Exercise directions
What lines in the data below mention the string "will"? Copy them out.

Material provided
○ ○ ○

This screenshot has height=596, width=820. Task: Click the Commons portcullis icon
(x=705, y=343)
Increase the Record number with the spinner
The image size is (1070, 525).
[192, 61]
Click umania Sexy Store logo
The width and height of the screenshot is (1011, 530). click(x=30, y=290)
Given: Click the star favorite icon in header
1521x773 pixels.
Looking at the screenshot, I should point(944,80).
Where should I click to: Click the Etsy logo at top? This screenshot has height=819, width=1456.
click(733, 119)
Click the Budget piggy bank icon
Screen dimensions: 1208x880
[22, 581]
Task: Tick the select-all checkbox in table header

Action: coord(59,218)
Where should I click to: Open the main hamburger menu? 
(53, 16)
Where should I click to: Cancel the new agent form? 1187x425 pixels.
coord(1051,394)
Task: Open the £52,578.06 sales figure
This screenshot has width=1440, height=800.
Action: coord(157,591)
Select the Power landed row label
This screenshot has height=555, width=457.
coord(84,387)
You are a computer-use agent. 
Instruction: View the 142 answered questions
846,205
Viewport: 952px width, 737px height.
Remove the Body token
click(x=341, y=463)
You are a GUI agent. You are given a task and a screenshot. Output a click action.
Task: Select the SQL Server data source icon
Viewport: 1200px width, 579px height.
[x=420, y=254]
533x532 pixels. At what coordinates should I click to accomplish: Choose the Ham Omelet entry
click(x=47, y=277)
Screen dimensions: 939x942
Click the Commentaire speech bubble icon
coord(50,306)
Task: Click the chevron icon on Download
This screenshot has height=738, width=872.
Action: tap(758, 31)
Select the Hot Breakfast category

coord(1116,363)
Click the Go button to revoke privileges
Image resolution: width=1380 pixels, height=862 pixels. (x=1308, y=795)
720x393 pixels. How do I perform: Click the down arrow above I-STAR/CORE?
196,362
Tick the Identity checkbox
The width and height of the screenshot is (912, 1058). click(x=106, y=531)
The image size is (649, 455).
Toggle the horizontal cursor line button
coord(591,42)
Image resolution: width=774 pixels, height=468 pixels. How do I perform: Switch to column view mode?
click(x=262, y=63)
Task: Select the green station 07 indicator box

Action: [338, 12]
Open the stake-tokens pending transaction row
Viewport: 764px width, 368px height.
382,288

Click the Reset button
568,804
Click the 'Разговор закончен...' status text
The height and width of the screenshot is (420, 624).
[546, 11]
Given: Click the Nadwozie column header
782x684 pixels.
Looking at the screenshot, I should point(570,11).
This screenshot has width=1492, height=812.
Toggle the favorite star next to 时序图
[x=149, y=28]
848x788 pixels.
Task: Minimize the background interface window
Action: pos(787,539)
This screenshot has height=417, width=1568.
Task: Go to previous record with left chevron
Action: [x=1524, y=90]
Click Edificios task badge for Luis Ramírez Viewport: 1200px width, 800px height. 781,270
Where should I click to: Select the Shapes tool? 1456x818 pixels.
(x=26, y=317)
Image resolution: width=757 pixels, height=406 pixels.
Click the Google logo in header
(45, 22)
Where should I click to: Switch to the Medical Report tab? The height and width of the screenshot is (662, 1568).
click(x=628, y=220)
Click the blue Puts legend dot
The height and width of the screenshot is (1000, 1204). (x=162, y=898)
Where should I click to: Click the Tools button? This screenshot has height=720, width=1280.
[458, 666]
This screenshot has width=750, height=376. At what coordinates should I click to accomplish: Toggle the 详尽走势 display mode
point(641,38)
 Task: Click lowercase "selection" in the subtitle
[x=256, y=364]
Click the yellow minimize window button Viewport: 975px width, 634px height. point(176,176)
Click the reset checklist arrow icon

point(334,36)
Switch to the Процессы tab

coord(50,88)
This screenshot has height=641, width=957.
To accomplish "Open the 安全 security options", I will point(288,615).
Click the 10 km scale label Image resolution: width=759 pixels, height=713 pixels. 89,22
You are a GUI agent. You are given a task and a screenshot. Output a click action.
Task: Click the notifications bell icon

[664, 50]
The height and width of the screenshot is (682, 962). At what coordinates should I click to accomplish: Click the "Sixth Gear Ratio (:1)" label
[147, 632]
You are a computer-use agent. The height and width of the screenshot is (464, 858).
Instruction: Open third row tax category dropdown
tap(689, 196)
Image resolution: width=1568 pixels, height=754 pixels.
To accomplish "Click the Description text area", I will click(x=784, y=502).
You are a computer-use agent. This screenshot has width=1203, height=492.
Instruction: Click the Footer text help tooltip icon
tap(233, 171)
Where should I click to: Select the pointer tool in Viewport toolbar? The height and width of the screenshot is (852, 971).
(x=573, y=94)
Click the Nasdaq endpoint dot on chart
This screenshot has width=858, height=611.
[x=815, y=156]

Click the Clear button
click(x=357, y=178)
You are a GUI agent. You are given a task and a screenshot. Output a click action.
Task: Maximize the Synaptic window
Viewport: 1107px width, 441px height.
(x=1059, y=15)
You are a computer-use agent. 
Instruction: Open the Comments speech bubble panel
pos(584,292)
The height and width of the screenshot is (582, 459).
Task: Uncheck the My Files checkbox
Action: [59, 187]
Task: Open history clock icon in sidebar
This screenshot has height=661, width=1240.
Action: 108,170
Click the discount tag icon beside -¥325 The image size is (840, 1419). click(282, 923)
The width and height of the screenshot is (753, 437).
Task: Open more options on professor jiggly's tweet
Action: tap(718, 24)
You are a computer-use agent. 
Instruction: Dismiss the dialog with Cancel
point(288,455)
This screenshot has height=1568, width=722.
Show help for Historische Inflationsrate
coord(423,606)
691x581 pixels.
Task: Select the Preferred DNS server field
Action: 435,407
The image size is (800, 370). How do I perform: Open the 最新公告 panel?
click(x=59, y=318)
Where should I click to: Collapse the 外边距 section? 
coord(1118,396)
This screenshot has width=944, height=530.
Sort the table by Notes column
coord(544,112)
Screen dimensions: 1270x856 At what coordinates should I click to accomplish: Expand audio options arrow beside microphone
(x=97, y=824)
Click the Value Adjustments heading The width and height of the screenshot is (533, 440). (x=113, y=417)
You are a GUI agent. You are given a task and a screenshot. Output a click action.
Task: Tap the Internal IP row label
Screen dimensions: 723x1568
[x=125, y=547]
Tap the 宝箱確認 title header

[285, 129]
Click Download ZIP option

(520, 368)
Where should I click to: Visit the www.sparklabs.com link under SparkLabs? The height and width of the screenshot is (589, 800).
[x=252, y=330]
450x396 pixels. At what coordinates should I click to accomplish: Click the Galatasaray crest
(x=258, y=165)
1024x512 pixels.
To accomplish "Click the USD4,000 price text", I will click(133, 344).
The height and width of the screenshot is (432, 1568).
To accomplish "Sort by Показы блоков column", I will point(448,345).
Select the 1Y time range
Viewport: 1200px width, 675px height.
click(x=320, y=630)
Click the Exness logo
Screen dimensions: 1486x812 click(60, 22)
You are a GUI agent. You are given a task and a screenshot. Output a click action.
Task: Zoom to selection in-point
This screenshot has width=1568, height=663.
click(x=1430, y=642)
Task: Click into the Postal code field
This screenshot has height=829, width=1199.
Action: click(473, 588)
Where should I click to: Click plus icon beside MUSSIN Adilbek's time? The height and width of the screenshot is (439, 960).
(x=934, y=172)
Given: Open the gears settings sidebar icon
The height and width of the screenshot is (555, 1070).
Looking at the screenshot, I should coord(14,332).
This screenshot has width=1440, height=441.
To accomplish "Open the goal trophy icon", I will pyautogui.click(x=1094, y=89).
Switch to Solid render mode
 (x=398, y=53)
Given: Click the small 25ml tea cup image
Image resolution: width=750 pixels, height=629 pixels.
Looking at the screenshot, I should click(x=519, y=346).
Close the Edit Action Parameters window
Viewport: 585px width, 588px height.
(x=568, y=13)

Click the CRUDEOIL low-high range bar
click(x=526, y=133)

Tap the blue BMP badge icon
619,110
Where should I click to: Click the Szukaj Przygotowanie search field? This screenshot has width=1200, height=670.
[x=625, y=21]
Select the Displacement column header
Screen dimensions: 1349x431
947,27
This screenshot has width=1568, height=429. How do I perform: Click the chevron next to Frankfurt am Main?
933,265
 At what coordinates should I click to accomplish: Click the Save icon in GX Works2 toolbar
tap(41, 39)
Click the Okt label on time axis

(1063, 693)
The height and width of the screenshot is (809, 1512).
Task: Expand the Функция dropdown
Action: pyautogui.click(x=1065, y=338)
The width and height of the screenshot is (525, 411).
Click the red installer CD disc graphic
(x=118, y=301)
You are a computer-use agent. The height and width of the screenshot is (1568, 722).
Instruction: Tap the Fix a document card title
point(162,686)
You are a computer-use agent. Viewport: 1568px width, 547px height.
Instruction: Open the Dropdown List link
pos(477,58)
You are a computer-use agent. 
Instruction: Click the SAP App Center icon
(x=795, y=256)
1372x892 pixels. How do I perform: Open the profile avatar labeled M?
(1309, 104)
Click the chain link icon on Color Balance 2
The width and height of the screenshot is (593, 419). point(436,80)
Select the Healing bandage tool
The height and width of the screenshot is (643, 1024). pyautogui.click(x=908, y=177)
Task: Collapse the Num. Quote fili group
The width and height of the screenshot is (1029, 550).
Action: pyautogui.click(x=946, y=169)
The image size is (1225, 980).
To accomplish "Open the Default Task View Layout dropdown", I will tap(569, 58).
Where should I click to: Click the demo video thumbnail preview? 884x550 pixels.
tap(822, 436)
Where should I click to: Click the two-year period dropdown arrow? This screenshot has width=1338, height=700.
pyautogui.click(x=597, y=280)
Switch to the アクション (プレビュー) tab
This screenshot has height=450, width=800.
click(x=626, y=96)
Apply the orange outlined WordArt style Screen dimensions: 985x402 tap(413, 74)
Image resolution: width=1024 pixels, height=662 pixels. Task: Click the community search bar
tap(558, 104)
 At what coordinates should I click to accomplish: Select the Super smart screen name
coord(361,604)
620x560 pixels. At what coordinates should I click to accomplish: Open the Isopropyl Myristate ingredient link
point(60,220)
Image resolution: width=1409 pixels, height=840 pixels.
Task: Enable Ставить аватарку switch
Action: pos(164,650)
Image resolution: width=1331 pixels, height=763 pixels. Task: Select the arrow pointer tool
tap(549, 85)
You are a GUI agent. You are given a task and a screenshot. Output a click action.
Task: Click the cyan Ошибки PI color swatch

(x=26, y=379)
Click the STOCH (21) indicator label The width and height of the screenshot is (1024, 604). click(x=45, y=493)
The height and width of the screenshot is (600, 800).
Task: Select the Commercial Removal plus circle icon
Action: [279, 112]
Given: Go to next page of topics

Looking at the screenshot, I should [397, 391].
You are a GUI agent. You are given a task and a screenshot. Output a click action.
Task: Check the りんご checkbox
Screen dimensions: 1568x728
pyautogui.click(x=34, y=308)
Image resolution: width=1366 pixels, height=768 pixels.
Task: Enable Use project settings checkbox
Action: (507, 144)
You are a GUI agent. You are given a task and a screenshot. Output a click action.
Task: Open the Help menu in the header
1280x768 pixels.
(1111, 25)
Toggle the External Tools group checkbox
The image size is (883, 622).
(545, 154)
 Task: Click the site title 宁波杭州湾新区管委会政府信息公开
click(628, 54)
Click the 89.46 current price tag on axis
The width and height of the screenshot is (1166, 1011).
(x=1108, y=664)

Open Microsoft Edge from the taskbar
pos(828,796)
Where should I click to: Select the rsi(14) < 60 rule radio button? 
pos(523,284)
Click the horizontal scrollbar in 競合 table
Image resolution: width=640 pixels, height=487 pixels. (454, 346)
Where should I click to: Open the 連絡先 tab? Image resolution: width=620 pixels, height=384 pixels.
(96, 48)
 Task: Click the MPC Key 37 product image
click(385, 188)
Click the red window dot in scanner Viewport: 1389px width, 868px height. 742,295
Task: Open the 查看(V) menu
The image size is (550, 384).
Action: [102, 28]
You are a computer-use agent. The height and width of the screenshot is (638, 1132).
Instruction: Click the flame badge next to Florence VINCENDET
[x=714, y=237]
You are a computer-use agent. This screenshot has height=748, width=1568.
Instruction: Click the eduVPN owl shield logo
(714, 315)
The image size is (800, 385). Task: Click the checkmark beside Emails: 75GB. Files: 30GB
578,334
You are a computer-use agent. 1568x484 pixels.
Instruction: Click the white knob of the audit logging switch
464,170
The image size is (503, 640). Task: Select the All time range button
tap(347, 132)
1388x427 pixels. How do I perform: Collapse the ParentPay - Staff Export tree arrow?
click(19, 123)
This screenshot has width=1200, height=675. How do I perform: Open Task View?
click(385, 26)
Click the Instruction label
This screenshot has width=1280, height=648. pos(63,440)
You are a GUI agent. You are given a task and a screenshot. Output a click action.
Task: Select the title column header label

○ ○ ○

Exercise response
To accomplish "Open the 安全 security options", I will point(288,615).
To accomplish "Click the Description text area", I will click(x=784, y=502).
To accomplish "Click the USD4,000 price text", I will click(133, 344).
To accomplish "Sort by Показы блоков column", I will point(448,345).
To accomplish "Open the goal trophy icon", I will pyautogui.click(x=1094, y=89).
To accomplish "Open the Default Task View Layout dropdown", I will tap(569, 58).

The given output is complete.